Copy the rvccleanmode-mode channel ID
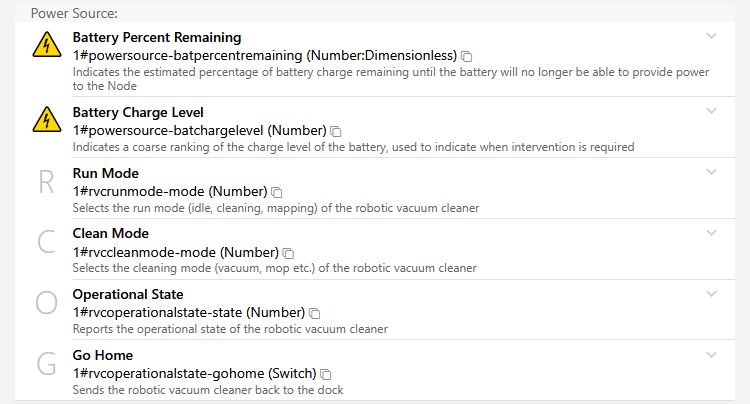 tap(288, 253)
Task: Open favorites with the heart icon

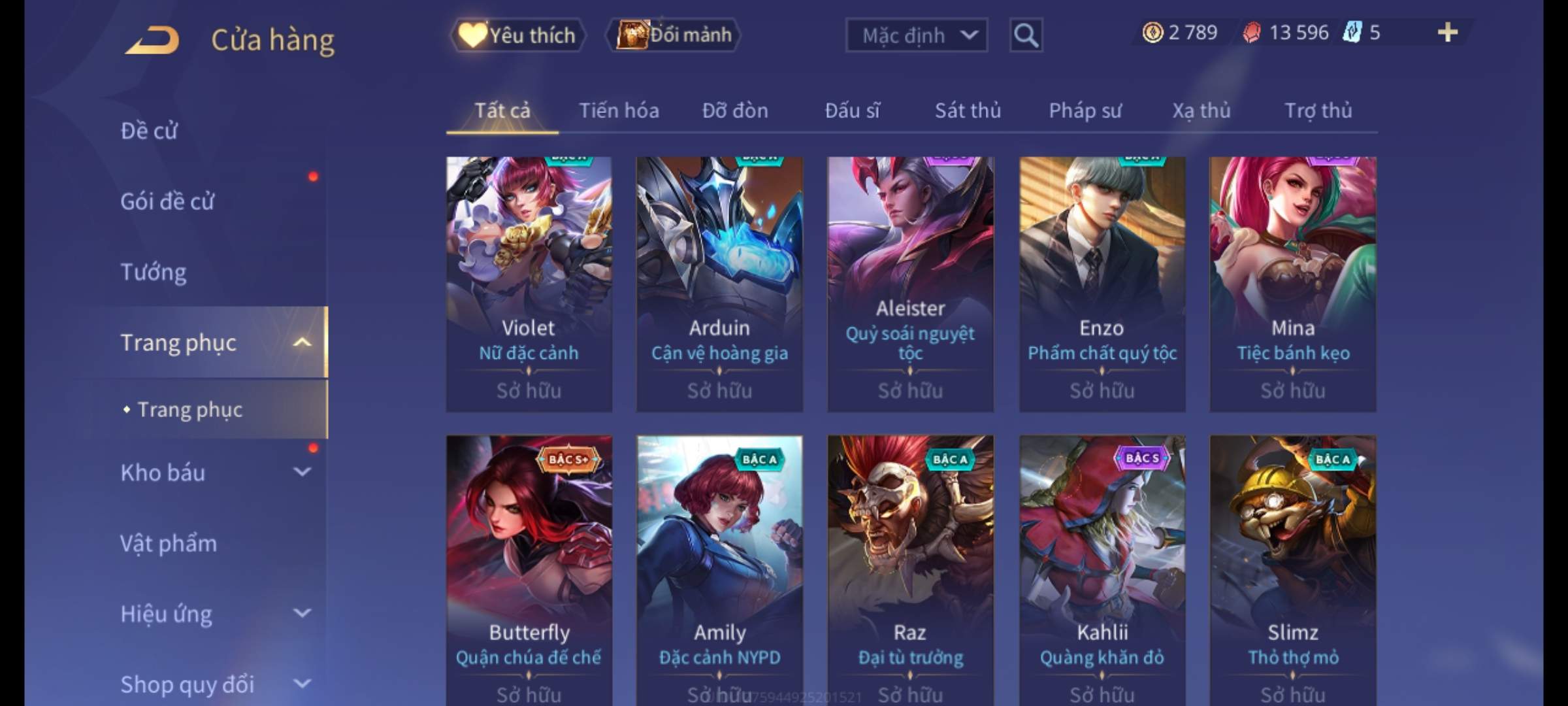Action: tap(471, 35)
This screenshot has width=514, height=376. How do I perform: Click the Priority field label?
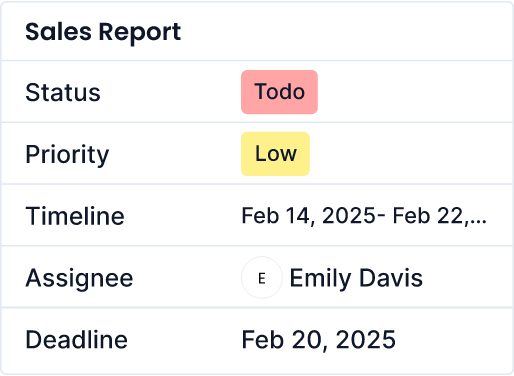tap(67, 155)
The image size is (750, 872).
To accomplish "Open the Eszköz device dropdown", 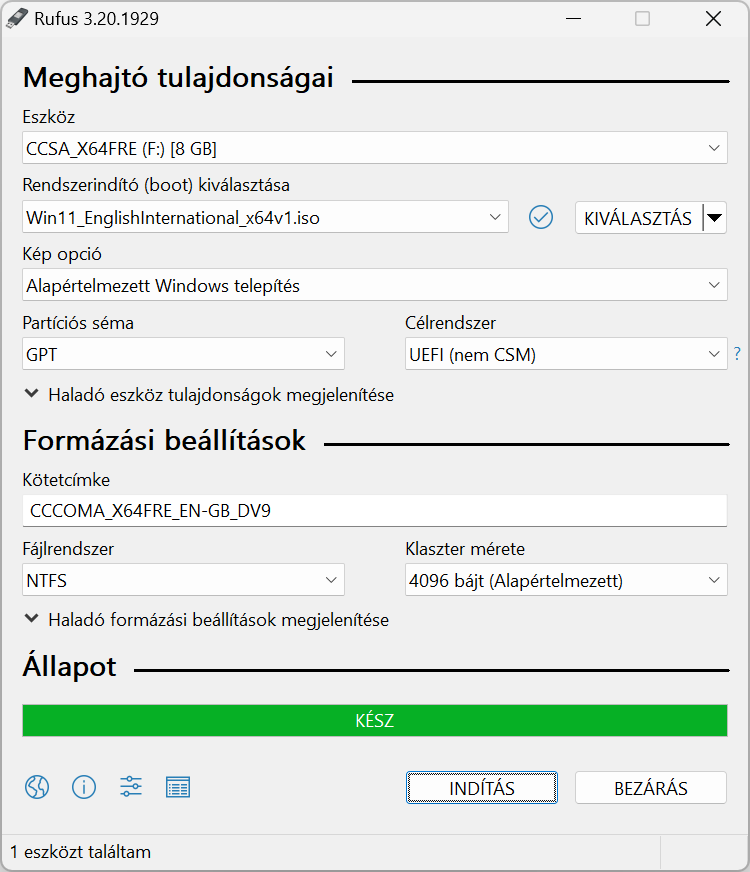I will [x=375, y=148].
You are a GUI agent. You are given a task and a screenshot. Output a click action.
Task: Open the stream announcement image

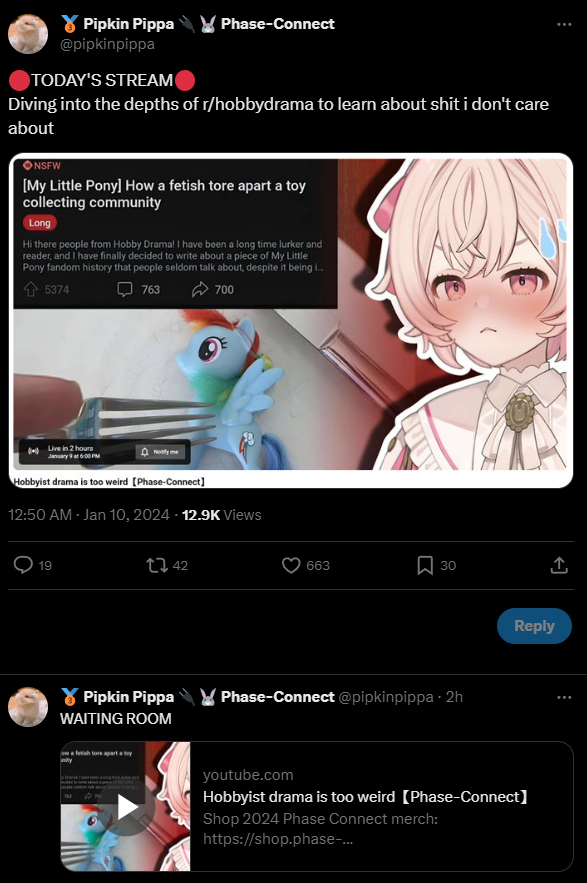pos(291,320)
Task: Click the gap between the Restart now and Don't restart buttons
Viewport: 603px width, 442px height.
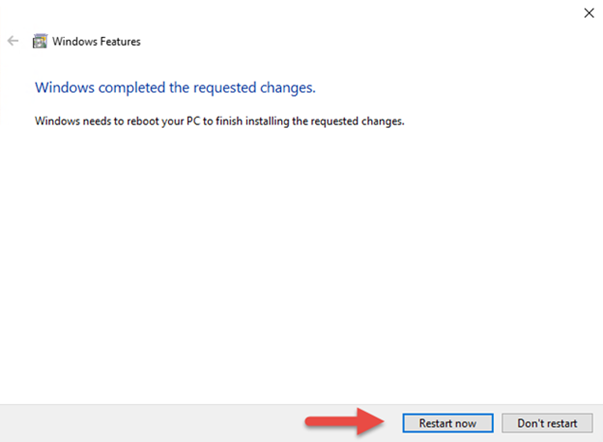Action: (498, 423)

DESCRIPTION OF THE TASK:
Reproduce exactly, and only, the lines from the one containing "You are a GUI" through the last line of the records above, both included, leaving out any pictures.

RESULT OF THE TASK:
You are a GUI agent. You are given a task and a screenshot. Output a click action.
Task: Open the stream announcement image

pos(291,320)
Task: Click the gap between the Restart now and Don't restart buttons
Viewport: 603px width, 442px height.
Action: (498, 423)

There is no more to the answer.